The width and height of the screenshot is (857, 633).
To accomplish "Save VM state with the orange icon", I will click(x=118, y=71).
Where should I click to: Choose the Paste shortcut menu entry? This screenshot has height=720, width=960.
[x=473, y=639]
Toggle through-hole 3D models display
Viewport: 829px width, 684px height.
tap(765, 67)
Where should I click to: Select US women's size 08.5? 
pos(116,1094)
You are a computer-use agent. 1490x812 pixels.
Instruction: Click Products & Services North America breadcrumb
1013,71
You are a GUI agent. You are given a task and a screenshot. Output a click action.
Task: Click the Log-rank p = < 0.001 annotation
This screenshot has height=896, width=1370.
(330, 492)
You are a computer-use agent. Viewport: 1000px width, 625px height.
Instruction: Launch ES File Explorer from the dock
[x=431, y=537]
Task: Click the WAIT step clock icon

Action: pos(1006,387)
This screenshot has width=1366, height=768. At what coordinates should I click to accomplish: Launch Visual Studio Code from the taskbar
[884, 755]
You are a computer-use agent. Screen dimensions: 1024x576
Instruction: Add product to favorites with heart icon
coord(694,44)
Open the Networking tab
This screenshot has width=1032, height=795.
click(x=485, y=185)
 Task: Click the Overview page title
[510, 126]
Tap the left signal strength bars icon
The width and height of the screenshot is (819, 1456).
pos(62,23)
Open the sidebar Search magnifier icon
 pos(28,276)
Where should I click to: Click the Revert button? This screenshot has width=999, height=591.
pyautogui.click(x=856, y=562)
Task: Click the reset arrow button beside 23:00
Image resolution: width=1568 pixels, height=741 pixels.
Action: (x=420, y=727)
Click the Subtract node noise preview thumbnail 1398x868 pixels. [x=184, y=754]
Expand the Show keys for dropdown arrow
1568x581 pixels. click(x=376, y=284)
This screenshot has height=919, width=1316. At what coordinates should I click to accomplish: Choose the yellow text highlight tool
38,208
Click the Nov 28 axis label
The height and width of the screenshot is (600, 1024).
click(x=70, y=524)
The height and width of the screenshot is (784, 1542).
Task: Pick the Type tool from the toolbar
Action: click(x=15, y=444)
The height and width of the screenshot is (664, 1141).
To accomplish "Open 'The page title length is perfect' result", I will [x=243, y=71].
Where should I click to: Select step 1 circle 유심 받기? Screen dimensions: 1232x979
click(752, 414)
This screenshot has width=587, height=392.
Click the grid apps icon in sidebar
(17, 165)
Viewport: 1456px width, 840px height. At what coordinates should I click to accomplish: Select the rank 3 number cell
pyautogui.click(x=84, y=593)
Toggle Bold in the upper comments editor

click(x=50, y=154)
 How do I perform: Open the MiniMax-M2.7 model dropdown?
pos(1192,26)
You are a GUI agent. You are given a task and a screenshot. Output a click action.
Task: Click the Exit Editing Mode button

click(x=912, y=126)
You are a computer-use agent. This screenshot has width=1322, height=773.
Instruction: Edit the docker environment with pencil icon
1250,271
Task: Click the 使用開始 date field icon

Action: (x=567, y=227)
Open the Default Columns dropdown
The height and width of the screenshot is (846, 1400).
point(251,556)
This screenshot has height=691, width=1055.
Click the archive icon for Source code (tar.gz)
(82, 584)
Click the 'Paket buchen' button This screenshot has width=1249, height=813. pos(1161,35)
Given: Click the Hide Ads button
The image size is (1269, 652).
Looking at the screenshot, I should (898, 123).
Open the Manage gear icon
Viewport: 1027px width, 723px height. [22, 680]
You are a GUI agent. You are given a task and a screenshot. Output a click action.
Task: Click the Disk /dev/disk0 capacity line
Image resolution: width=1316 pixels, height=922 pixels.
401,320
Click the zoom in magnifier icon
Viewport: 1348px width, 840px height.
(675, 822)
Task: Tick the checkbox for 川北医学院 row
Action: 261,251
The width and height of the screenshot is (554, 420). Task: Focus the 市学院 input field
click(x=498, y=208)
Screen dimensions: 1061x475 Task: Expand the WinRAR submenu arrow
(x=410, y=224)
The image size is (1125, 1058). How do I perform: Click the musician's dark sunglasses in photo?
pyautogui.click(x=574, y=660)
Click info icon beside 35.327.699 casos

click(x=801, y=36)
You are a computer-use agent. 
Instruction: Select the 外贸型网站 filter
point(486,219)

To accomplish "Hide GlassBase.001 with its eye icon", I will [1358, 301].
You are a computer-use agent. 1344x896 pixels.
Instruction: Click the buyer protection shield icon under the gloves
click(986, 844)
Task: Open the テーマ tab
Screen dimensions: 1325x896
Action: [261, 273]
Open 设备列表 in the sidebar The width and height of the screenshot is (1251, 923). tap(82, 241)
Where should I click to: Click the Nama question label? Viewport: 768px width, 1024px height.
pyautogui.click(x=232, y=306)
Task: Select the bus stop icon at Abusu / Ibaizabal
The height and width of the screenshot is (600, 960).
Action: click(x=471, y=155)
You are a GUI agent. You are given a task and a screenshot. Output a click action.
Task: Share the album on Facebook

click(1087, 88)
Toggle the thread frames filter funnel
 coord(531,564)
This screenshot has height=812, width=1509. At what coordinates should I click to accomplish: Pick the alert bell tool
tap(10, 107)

EXERCISE GOAL.
Copy the listing above line for line, without any changes.

CORRECT RESULT.
The width and height of the screenshot is (857, 633).
To accomplish "Save VM state with the orange icon", I will click(x=118, y=71).
Where should I click to: Choose the Paste shortcut menu entry? This screenshot has height=720, width=960.
[x=473, y=639]
Toggle through-hole 3D models display
Viewport: 829px width, 684px height.
tap(765, 67)
Where should I click to: Select US women's size 08.5? 
pos(116,1094)
You are a computer-use agent. 1490x812 pixels.
Instruction: Click Products & Services North America breadcrumb
1013,71
You are a GUI agent. You are given a task and a screenshot. Output a click action.
Task: Click the Log-rank p = < 0.001 annotation
This screenshot has height=896, width=1370.
(330, 492)
You are a computer-use agent. Viewport: 1000px width, 625px height.
Instruction: Launch ES File Explorer from the dock
[x=431, y=537]
Task: Click the WAIT step clock icon

Action: pos(1006,387)
This screenshot has width=1366, height=768. At what coordinates should I click to accomplish: Launch Visual Studio Code from the taskbar
[884, 755]
You are a computer-use agent. Screen dimensions: 1024x576
Instruction: Add product to favorites with heart icon
coord(694,44)
Open the Networking tab
This screenshot has width=1032, height=795.
click(x=485, y=185)
 Task: Click the Overview page title
[510, 126]
Tap the left signal strength bars icon
The width and height of the screenshot is (819, 1456).
pos(62,23)
Open the sidebar Search magnifier icon
 pos(28,276)
Where should I click to: Click the Revert button? This screenshot has width=999, height=591.
pyautogui.click(x=856, y=562)
Task: Click the reset arrow button beside 23:00
Image resolution: width=1568 pixels, height=741 pixels.
Action: (x=420, y=727)
Click the Subtract node noise preview thumbnail 1398x868 pixels. [x=184, y=754]
Expand the Show keys for dropdown arrow
1568x581 pixels. click(x=376, y=284)
This screenshot has height=919, width=1316. At what coordinates should I click to accomplish: Choose the yellow text highlight tool
38,208
Click the Nov 28 axis label
The height and width of the screenshot is (600, 1024).
click(x=70, y=524)
The height and width of the screenshot is (784, 1542).
Task: Pick the Type tool from the toolbar
Action: click(x=15, y=444)
The height and width of the screenshot is (664, 1141).
To accomplish "Open 'The page title length is perfect' result", I will [x=243, y=71].
Where should I click to: Select step 1 circle 유심 받기? Screen dimensions: 1232x979
click(752, 414)
This screenshot has width=587, height=392.
Click the grid apps icon in sidebar
(17, 165)
Viewport: 1456px width, 840px height. At what coordinates should I click to accomplish: Select the rank 3 number cell
pyautogui.click(x=84, y=593)
Toggle Bold in the upper comments editor

click(x=50, y=154)
 How do I perform: Open the MiniMax-M2.7 model dropdown?
pos(1192,26)
You are a GUI agent. You are given a task and a screenshot. Output a click action.
Task: Click the Exit Editing Mode button

click(x=912, y=126)
You are a computer-use agent. This screenshot has width=1322, height=773.
Instruction: Edit the docker environment with pencil icon
1250,271
Task: Click the 使用開始 date field icon

Action: (x=567, y=227)
Open the Default Columns dropdown
The height and width of the screenshot is (846, 1400).
point(251,556)
This screenshot has height=691, width=1055.
Click the archive icon for Source code (tar.gz)
(82, 584)
Click the 'Paket buchen' button This screenshot has width=1249, height=813. pos(1161,35)
Given: Click the Hide Ads button
The image size is (1269, 652).
Looking at the screenshot, I should (898, 123).
Open the Manage gear icon
Viewport: 1027px width, 723px height. [22, 680]
You are a GUI agent. You are given a task and a screenshot. Output a click action.
Task: Click the Disk /dev/disk0 capacity line
Image resolution: width=1316 pixels, height=922 pixels.
401,320
Click the zoom in magnifier icon
Viewport: 1348px width, 840px height.
(675, 822)
Task: Tick the checkbox for 川北医学院 row
Action: 261,251
The width and height of the screenshot is (554, 420). Task: Focus the 市学院 input field
click(x=498, y=208)
Screen dimensions: 1061x475 Task: Expand the WinRAR submenu arrow
(x=410, y=224)
The image size is (1125, 1058). How do I perform: Click the musician's dark sunglasses in photo?
pyautogui.click(x=574, y=660)
Click info icon beside 35.327.699 casos

click(x=801, y=36)
You are a computer-use agent. 
Instruction: Select the 外贸型网站 filter
point(486,219)

To accomplish "Hide GlassBase.001 with its eye icon", I will [1358, 301].
You are a computer-use agent. 1344x896 pixels.
Instruction: Click the buyer protection shield icon under the gloves
click(986, 844)
Task: Open the テーマ tab
Screen dimensions: 1325x896
Action: [261, 273]
Open 设备列表 in the sidebar The width and height of the screenshot is (1251, 923). tap(82, 241)
Where should I click to: Click the Nama question label? Viewport: 768px width, 1024px height.
pyautogui.click(x=232, y=306)
Task: Select the bus stop icon at Abusu / Ibaizabal
The height and width of the screenshot is (600, 960).
Action: click(x=471, y=155)
You are a GUI agent. You are given a task and a screenshot. Output a click action.
Task: Share the album on Facebook

click(1087, 88)
Toggle the thread frames filter funnel
 coord(531,564)
This screenshot has height=812, width=1509. At what coordinates should I click to accomplish: Pick the alert bell tool
tap(10, 107)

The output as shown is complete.